12 Eylül’e geldiğimizde ise bir başka gereğinden
hızlı yükseliş öyküsüyle karşılaşırız. O günlerde
Madeni Eşya Sanayicileri Sendikası yöneticiliğini
yapan Turgut Özal’ın 24 Ocak 1980 IMF istikrar
paketi ile birlikte ekonominin başına geçirilmesi,
daha sonra cuntanın ilk gününden başlayarak bütün
ekonomik işleyişi eline geçirmesi, hiç rastlantı
gibi görünmemektedir. O da ABD ile içli dışlıdır.
İş parti kurmaya geldiğinde ise Özal, hepsi de
otuzlu yaşlarda olan ve hepsi de ABD üniversitelerinde
eğitim görmüş bir “prensler” ekibini Türkiye’ye
getirir; partide ve sonraları ekonominin kilit
noktalarında Adnan Kahveci’den Mesut Yılmaz’a,
İsmail Özdağlar ve Rüştü Saracoğlu’na dek hep
bu ekip vardır. Esasında ANAP’ın kuruluşu (ya
da kurduruluşu) da ABD topraklarında gerçekleşmiştir.
Açıkça ABD desteğini alan bu ekip orada gerekli
“görüşmeleri” yaptıktan sonra sonra Türkiye’ye
dönmüş ve partiyi kurmuştur.
Şüphesiz yine bir ABD üniversitesi mezunu olan
Tansu Çiller’in yükseliş ve düşüşü biliniyor.
Bu örnek, herhalde parti başkanı olmanın akılla
değil ilişkilerle ilgili olduğunun en açık kanıtı
olarak tarihe çoktan geçmiştir.
Ve nihayet, aradaki ayrıntıları geçip, birisi
rezaletle diğeri başarıyla sonuçlanan en son ikili
operasyona geliyoruz. Ecevit’i tasfiye edip büyük
bir merkez partisi kurmak amacına yönelik YTP
operasyonu gerçekten de tam bir skandalla bitmiştir.
İlk bakışta mükemmel görünen üçlü mekanizma (Hüsamettin
Özkan, İsmail Cem, Kemal Derviş) daha üç gün geçmeden
çökmüş ve sonuç hazin olmuştur. Bu, istenen şeylerin
her zaman kolayca gerçekleşmediğinin de kanıtıdır.
Ama aynı zamanlarda gerçekleştirilen bir başka
operasyon olan AKP, tipik bir başarı öyküsüdür.

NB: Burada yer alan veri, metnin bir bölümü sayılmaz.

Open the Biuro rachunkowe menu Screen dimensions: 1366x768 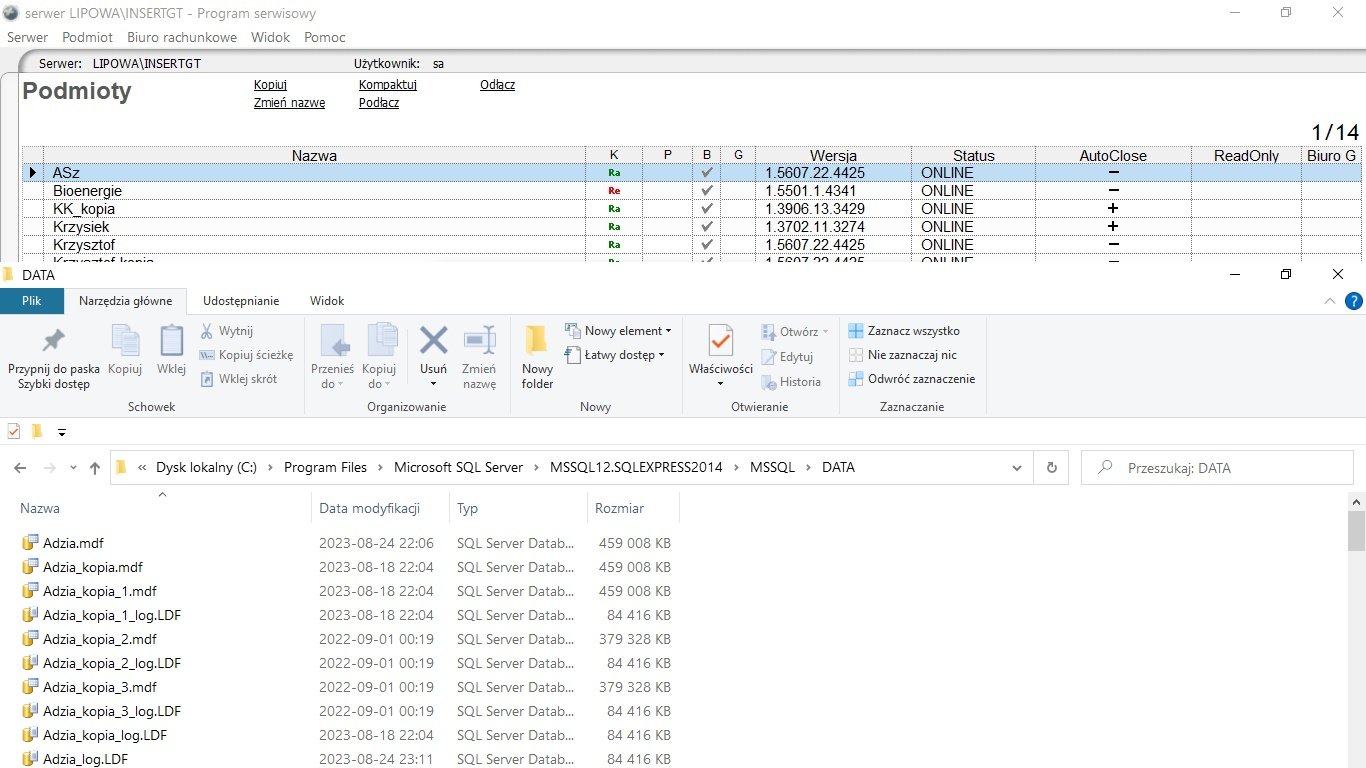tap(182, 37)
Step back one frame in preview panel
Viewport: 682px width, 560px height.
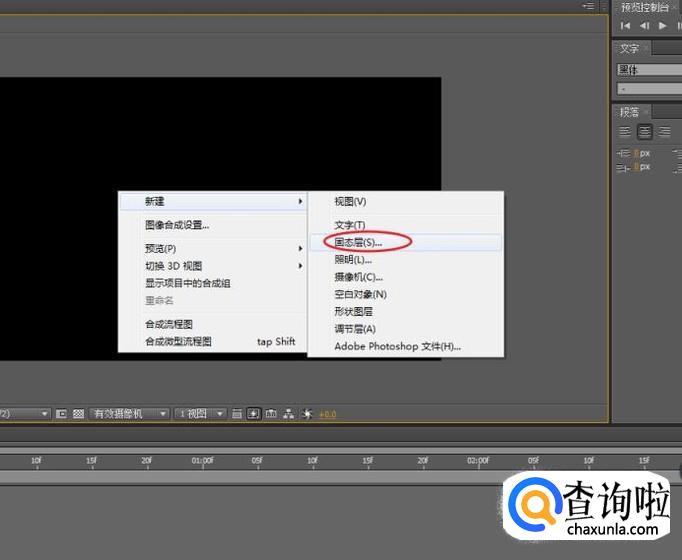pos(644,26)
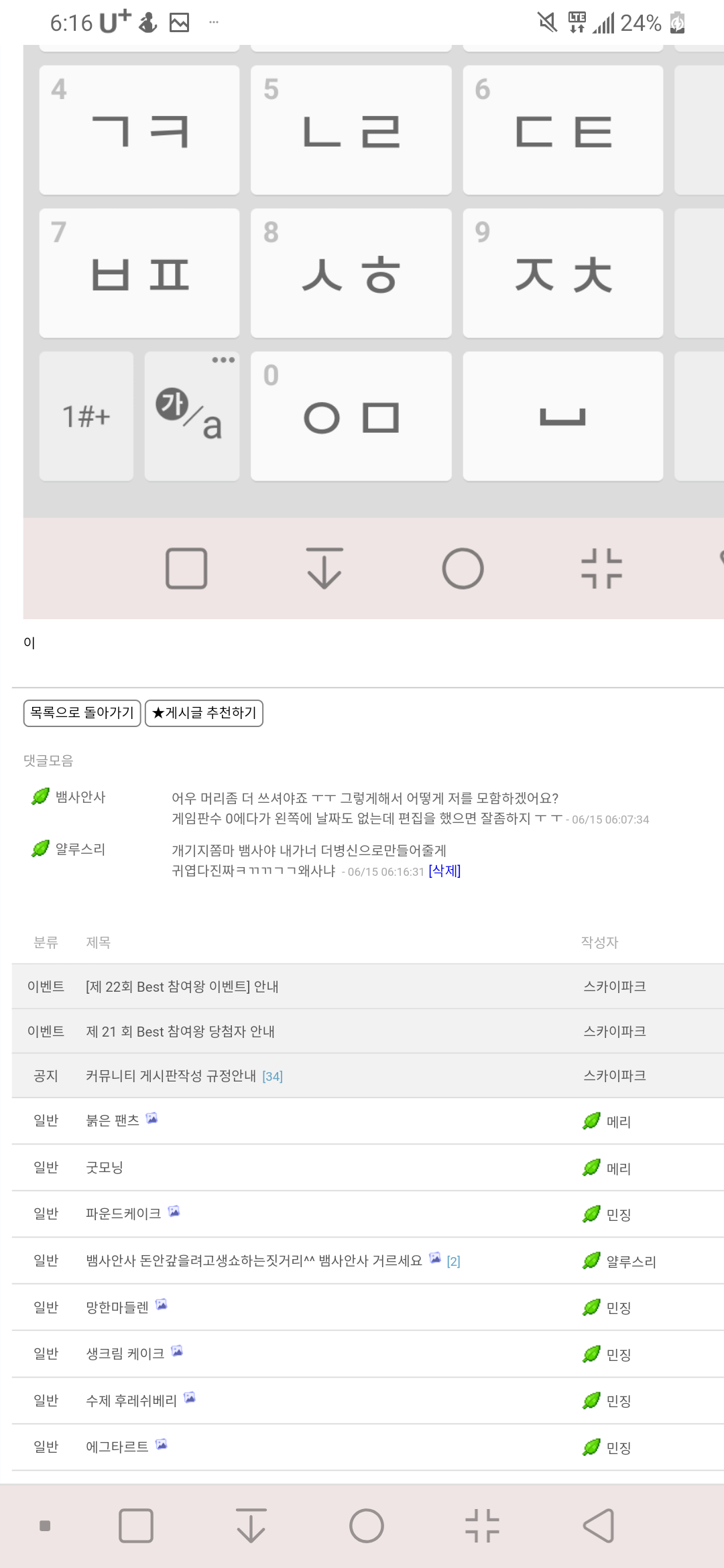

Erbakan’ın köhne politikalarının yarattığı tepkiye
ve islamcı iş çevrelerinin devletle arayı düzeltme
eğilimine dayanan ve bir yandan yoksulların tepkilerini
de sahte imajlarla arkasına alan, yani toplumsal
bir zemine de oturan bu operasyon, sivri yerlerini
törpüleye törpüleye güçlü bir iktidar yaratmış
ve bugüne kadar getirmiştir.
Doğrusu Tayyip, hiçbir ABD üniversitesinin arka
kapısından bile girmemiştir ama bu da fazla sorun
teşkil etmemişir. Tipik şekilde işbirlikçi politikalar
uygulayan AKP’de Hazineden Sorumlu Devlet Bakanı
Ali Babacan gibi hızlı yükselmiş parlak çocuklar
zaten yeterince vardır.
AKP Sonrasına Hazırlık Yapılıyor mu?
Şimdi yeniden başa dönerek CHP Kurultayı’na geldiğimizde,
artık sorunun adını biraz daha net koyabiliriz.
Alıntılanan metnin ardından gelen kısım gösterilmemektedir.